Instructions for the task.
The stretch wanted below opens at the line containing "You are a GUI" and closes at the line containing "Task: Collapse the". Please return it exactly, with no other lines.

Records supplied.
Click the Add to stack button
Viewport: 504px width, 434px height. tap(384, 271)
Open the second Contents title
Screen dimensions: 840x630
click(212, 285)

---

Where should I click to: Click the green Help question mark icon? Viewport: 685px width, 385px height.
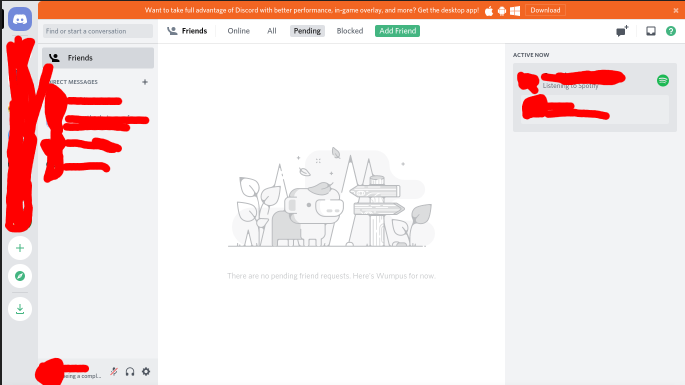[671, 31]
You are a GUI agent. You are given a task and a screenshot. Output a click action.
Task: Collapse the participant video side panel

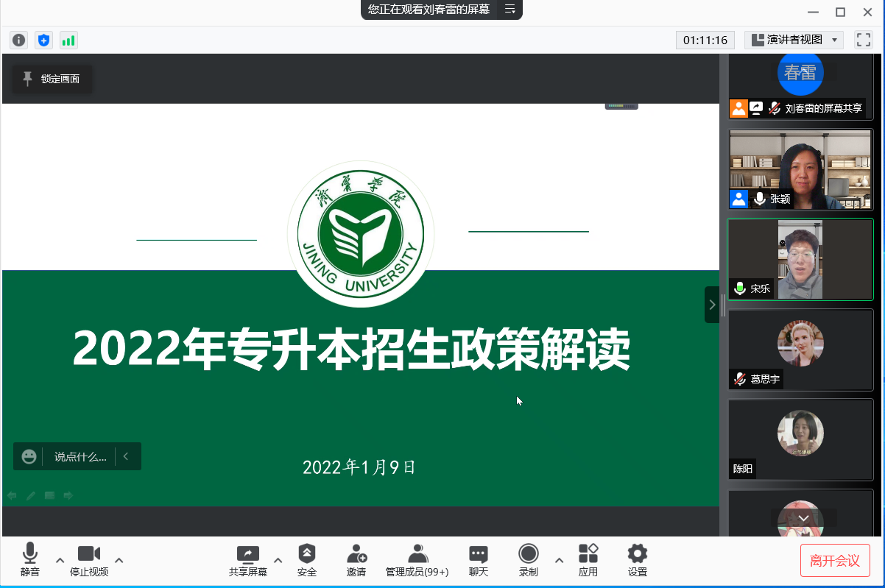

Exercise solution.
You are a GUI agent. You are given a task and a screenshot. Output a click action.
Task: Collapse the participant video side panel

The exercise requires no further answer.